◆ Source information:
========
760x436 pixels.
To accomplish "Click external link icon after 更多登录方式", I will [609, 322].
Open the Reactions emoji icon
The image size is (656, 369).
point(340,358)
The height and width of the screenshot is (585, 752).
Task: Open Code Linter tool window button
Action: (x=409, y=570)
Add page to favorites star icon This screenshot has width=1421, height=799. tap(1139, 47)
========
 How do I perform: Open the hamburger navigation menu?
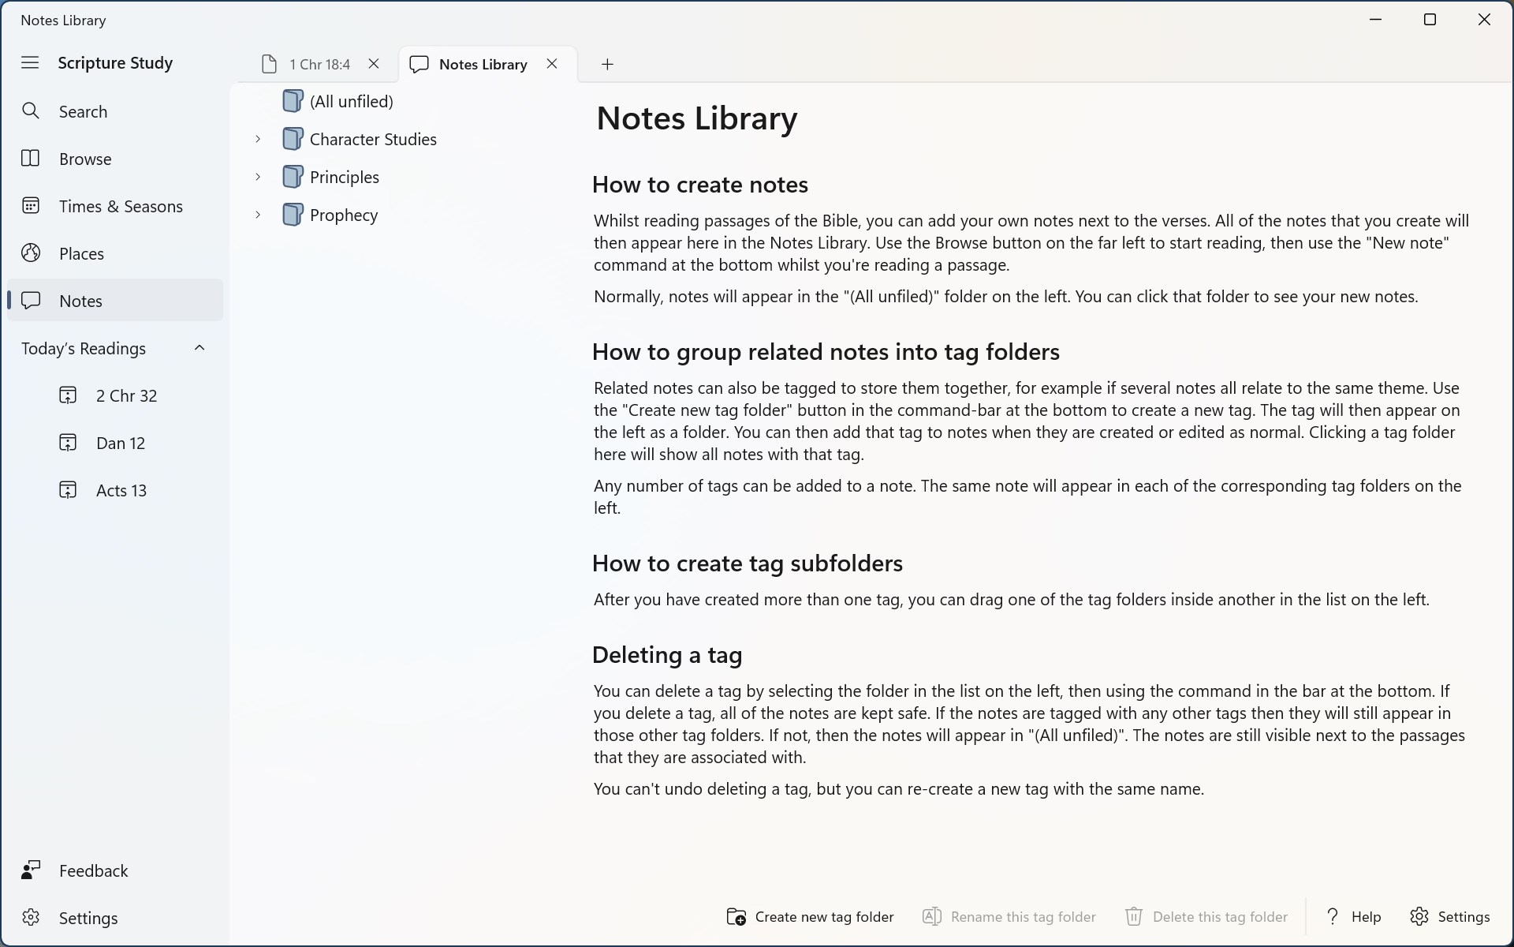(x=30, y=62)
========
◆ Directions: Of the lines above, retype only those from the line containing "760x436 pixels." through the line containing "Add page to", including both, exactly.

◆ Expected answer:
760x436 pixels.
To accomplish "Click external link icon after 更多登录方式", I will [609, 322].
Open the Reactions emoji icon
The image size is (656, 369).
point(340,358)
The height and width of the screenshot is (585, 752).
Task: Open Code Linter tool window button
Action: (x=409, y=570)
Add page to favorites star icon This screenshot has width=1421, height=799. tap(1139, 47)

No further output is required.